- **Exercise details**: Gather every line in the records that contains the word "height", and treat uppercase and lowercase as different.
** start Available data **
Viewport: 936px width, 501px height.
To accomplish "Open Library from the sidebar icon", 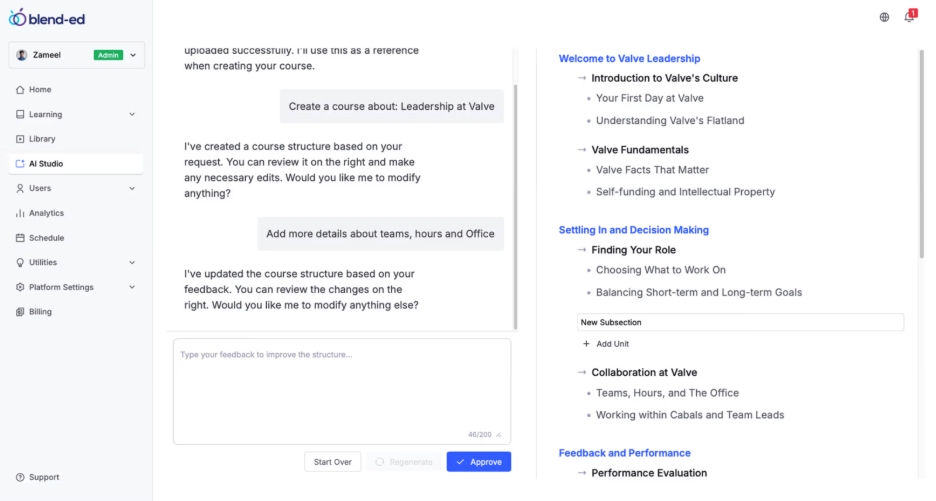I will 20,139.
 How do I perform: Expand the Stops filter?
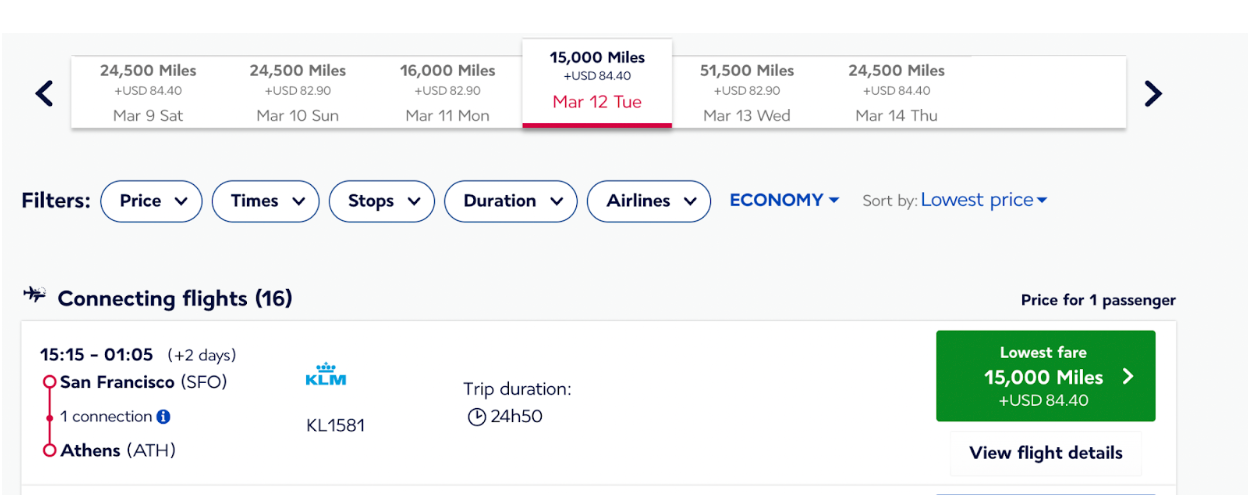[382, 201]
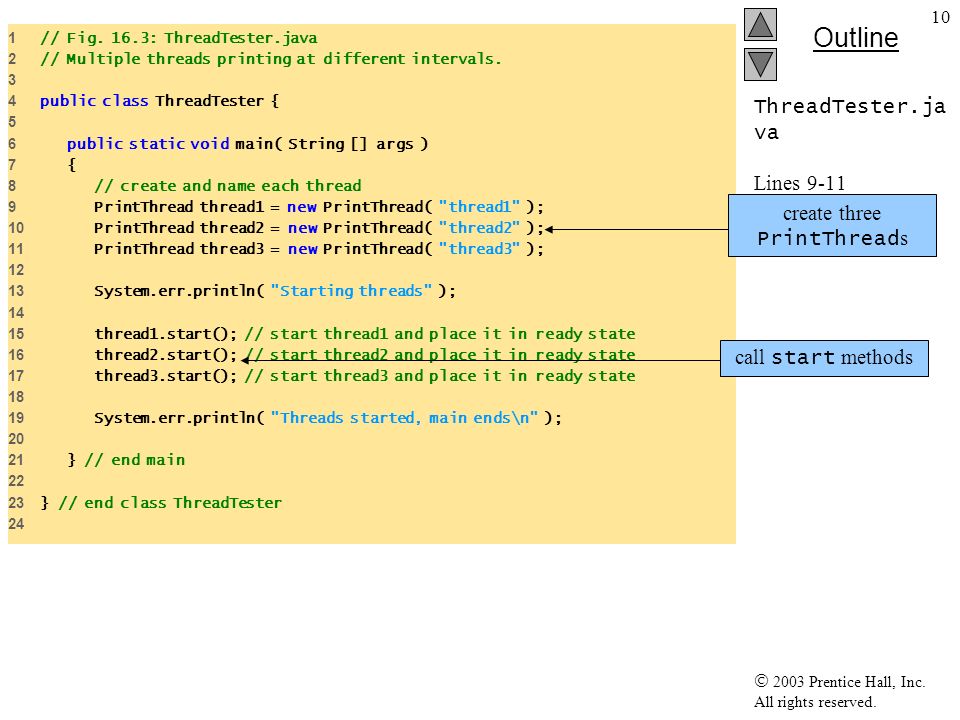Click the "Starting threads" string on line 13

click(351, 291)
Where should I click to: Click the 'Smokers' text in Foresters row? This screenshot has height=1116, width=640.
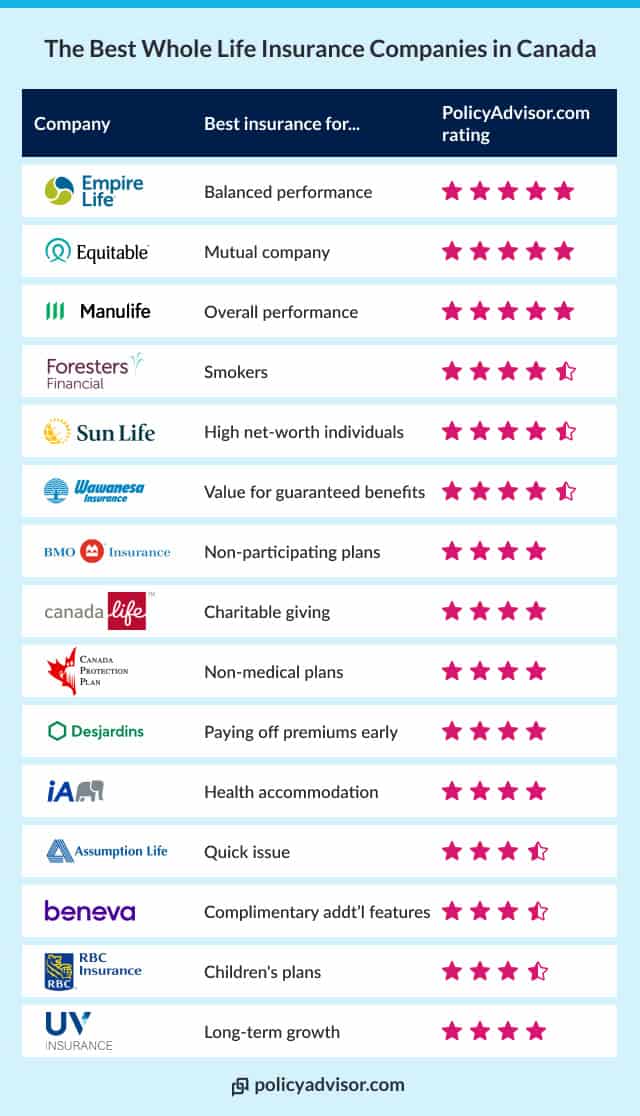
** end Available data **
- **In response**:
Viewport: 936px width, 501px height.
Where should I click to: Click the 'Smokers' text in Foresters row? This screenshot has height=1116, width=640.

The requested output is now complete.